Records from a dataset
'''

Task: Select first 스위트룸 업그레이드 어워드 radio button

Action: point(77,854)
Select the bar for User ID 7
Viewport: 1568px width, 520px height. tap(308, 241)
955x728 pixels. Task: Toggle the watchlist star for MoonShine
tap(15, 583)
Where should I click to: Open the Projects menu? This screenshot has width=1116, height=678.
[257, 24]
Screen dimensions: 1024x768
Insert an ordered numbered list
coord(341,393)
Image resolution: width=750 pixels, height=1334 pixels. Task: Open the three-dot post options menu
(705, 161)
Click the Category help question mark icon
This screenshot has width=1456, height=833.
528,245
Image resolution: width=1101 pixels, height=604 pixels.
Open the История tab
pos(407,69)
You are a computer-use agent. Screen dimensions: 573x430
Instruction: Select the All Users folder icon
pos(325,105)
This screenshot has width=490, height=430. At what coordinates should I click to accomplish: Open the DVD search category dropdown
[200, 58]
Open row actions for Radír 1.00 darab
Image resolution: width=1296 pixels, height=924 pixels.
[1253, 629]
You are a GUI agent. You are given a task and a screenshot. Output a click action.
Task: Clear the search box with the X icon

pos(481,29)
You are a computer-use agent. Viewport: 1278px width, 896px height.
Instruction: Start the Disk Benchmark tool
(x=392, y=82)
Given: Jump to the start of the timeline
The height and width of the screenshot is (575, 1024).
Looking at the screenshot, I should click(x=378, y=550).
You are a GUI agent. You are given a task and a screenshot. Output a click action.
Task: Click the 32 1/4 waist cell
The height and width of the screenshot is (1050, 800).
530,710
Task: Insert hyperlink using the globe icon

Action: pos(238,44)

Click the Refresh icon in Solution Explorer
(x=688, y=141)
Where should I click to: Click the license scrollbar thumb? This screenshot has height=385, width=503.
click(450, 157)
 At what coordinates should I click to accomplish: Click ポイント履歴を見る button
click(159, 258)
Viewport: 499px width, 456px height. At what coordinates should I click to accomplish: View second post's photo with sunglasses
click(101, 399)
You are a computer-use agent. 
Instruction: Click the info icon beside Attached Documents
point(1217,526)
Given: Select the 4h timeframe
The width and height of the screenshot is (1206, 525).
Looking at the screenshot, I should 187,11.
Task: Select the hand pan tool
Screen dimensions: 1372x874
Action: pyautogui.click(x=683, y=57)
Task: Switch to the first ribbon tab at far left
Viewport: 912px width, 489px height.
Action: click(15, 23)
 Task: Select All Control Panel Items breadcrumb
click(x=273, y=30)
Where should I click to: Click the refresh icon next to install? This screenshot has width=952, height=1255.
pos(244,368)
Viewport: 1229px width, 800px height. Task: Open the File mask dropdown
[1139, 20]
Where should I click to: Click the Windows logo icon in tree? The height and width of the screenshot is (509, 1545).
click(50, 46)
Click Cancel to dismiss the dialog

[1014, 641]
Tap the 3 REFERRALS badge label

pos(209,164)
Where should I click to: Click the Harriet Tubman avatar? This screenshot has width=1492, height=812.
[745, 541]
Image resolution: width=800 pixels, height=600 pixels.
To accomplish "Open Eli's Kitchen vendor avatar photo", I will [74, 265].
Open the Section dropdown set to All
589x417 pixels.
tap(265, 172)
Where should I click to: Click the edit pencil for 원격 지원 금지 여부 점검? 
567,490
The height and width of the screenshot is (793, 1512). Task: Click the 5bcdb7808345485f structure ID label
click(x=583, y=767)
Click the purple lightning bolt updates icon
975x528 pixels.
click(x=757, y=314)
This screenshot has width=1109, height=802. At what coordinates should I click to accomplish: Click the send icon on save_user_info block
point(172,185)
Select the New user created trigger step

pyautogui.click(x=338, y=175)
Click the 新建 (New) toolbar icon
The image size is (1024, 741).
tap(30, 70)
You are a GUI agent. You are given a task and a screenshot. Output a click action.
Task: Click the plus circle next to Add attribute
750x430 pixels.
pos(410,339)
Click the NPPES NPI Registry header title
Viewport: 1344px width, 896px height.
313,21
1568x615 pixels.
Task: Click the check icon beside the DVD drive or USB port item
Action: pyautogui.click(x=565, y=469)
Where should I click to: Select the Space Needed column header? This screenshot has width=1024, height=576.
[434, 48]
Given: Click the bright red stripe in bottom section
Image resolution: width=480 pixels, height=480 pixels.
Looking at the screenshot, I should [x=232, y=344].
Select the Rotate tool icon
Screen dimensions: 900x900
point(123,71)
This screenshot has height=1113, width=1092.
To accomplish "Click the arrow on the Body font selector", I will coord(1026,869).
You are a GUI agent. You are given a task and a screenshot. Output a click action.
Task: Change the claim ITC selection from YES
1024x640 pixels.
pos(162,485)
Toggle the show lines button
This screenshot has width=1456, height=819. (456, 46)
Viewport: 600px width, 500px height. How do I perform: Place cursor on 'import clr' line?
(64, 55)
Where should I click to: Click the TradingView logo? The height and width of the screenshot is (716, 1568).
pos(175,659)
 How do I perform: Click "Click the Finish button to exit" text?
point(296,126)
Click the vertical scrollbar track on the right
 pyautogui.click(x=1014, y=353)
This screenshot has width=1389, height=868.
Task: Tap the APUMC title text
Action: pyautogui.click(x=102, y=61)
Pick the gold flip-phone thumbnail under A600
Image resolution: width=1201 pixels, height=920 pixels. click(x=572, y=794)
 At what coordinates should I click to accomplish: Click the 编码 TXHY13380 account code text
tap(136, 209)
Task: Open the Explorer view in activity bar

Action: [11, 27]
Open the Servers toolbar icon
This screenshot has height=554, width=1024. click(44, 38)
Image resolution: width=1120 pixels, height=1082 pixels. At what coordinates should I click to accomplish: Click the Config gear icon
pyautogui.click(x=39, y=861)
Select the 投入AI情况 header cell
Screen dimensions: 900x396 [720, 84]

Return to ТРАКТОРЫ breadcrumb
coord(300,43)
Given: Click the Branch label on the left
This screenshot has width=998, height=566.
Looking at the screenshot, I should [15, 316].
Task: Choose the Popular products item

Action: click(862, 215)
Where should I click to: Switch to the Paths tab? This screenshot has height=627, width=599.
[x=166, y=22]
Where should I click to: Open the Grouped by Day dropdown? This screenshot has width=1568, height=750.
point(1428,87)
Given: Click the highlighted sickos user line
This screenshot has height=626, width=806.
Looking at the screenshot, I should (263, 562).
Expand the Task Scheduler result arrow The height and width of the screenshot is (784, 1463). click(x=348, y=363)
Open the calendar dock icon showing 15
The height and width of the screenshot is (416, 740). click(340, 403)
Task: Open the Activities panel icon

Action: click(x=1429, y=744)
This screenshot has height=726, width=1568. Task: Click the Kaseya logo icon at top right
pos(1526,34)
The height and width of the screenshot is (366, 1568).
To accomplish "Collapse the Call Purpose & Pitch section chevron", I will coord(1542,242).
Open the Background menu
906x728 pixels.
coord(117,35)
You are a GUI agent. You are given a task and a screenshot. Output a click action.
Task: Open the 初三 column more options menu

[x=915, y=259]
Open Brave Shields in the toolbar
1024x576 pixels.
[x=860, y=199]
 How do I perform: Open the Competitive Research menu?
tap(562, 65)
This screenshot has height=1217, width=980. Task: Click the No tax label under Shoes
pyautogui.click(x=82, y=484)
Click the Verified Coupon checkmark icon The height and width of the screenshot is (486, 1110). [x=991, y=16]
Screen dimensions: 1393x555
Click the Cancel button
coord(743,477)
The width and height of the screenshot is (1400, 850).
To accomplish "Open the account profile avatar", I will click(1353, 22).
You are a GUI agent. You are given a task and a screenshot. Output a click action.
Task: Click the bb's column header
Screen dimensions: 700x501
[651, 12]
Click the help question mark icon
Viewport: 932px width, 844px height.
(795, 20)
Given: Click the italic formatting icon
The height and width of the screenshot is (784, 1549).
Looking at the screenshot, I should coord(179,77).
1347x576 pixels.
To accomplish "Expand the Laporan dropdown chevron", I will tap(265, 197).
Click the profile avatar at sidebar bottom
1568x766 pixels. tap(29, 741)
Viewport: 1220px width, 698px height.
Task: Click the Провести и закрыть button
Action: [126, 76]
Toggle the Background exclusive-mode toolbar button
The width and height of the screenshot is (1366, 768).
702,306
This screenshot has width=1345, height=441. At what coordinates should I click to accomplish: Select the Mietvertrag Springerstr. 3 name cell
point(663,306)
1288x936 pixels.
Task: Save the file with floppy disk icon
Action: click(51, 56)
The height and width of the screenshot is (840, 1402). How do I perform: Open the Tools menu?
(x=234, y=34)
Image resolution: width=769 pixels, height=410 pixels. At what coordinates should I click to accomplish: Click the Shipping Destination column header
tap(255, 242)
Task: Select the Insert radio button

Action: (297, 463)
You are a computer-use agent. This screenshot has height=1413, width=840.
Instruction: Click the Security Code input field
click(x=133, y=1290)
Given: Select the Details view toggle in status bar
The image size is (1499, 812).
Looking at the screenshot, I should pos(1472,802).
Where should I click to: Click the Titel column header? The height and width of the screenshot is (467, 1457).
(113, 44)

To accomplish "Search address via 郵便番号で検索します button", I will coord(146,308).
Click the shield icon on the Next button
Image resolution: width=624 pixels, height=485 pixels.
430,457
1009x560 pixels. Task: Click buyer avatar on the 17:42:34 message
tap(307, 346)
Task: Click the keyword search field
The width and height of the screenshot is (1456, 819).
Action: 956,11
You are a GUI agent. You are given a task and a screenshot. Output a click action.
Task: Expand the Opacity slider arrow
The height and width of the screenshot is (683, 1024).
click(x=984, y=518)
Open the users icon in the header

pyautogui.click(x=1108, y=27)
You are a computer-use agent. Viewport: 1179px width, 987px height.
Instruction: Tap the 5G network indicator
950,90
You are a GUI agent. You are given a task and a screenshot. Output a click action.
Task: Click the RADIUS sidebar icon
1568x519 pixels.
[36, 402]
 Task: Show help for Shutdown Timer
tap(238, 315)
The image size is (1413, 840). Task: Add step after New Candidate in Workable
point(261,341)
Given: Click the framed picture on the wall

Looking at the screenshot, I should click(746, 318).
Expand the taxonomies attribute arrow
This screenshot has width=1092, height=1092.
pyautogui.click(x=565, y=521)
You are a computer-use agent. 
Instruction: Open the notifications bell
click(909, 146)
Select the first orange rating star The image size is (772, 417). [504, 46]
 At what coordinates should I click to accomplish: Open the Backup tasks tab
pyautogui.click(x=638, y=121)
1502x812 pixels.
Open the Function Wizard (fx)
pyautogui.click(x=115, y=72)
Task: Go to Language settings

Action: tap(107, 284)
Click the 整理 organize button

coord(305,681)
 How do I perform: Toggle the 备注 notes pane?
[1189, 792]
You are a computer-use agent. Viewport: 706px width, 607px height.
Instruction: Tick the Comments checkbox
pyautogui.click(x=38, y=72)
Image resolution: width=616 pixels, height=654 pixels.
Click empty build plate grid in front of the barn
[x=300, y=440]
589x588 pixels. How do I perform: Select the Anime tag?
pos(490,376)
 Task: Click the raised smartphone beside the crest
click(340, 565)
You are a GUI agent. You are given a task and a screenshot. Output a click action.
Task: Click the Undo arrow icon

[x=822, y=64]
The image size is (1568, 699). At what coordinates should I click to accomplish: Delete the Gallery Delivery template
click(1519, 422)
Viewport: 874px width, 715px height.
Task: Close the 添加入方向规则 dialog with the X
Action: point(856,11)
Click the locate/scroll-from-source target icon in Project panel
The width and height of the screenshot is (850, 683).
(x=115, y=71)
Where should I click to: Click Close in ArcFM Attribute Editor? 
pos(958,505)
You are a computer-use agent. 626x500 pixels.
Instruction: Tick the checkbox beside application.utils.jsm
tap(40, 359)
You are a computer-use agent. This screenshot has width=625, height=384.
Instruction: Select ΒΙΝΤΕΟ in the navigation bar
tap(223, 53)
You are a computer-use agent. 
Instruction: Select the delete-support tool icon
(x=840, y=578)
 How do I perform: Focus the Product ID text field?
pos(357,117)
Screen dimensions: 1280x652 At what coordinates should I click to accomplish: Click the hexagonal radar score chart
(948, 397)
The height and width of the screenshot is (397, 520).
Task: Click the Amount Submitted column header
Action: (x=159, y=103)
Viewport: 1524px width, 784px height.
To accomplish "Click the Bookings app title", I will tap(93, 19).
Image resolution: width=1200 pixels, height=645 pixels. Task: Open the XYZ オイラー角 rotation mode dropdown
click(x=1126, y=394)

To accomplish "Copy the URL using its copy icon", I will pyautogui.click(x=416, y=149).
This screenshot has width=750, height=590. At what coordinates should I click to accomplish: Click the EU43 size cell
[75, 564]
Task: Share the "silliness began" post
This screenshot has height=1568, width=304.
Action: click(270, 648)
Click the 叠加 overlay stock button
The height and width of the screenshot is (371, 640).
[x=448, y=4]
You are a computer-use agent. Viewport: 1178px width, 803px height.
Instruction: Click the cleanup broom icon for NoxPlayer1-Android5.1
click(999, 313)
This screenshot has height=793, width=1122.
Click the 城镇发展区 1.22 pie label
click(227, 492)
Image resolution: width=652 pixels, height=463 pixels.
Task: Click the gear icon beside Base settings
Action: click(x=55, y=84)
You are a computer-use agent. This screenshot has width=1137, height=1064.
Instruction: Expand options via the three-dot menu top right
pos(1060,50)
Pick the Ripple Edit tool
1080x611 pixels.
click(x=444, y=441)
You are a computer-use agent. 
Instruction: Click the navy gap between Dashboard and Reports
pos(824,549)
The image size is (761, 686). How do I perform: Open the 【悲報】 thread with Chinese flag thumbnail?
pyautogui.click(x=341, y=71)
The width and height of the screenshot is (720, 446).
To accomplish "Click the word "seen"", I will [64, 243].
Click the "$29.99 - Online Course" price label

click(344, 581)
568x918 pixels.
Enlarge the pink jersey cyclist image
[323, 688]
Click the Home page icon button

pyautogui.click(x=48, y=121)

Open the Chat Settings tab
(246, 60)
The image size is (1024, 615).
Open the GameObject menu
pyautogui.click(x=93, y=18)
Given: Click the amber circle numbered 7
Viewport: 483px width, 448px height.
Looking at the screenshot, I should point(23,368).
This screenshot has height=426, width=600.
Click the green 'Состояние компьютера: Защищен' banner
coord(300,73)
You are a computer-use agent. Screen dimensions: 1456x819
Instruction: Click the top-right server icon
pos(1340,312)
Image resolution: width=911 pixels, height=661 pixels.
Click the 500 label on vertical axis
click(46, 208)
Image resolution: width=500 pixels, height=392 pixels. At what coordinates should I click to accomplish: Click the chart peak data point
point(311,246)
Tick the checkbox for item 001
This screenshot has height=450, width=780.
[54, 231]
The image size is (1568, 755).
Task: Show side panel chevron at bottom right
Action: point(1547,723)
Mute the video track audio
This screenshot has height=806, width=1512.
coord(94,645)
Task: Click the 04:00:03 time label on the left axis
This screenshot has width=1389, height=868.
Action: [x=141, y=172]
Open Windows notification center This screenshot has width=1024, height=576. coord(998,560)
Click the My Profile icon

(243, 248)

'''

» **STATED EXERCISE**
Can you return the entries starting at the line that contains "Where should I click to: Click the TradingView" and ending after the line that contains "[x=915, y=259]", reproduced exactly with nothing else?

» **RESULT OF THIS EXERCISE**
Where should I click to: Click the TradingView logo? The height and width of the screenshot is (716, 1568).
pos(175,659)
 How do I perform: Click "Click the Finish button to exit" text?
point(296,126)
Click the vertical scrollbar track on the right
 pyautogui.click(x=1014, y=353)
This screenshot has width=1389, height=868.
Task: Tap the APUMC title text
Action: pyautogui.click(x=102, y=61)
Pick the gold flip-phone thumbnail under A600
Image resolution: width=1201 pixels, height=920 pixels. click(x=572, y=794)
 At what coordinates should I click to accomplish: Click the 编码 TXHY13380 account code text
tap(136, 209)
Task: Open the Explorer view in activity bar

Action: [11, 27]
Open the Servers toolbar icon
This screenshot has height=554, width=1024. click(44, 38)
Image resolution: width=1120 pixels, height=1082 pixels. At what coordinates should I click to accomplish: Click the Config gear icon
pyautogui.click(x=39, y=861)
Select the 投入AI情况 header cell
Screen dimensions: 900x396 [720, 84]

Return to ТРАКТОРЫ breadcrumb
coord(300,43)
Given: Click the Branch label on the left
This screenshot has width=998, height=566.
Looking at the screenshot, I should [15, 316].
Task: Choose the Popular products item

Action: click(862, 215)
Where should I click to: Switch to the Paths tab? This screenshot has height=627, width=599.
[x=166, y=22]
Where should I click to: Open the Grouped by Day dropdown? This screenshot has width=1568, height=750.
point(1428,87)
Given: Click the highlighted sickos user line
This screenshot has height=626, width=806.
Looking at the screenshot, I should (263, 562).
Expand the Task Scheduler result arrow The height and width of the screenshot is (784, 1463). click(x=348, y=363)
Open the calendar dock icon showing 15
The height and width of the screenshot is (416, 740). click(340, 403)
Task: Open the Activities panel icon

Action: click(x=1429, y=744)
This screenshot has height=726, width=1568. Task: Click the Kaseya logo icon at top right
pos(1526,34)
The height and width of the screenshot is (366, 1568).
To accomplish "Collapse the Call Purpose & Pitch section chevron", I will coord(1542,242).
Open the Background menu
906x728 pixels.
coord(117,35)
You are a GUI agent. You are given a task and a screenshot. Output a click action.
Task: Open the 初三 column more options menu

[x=915, y=259]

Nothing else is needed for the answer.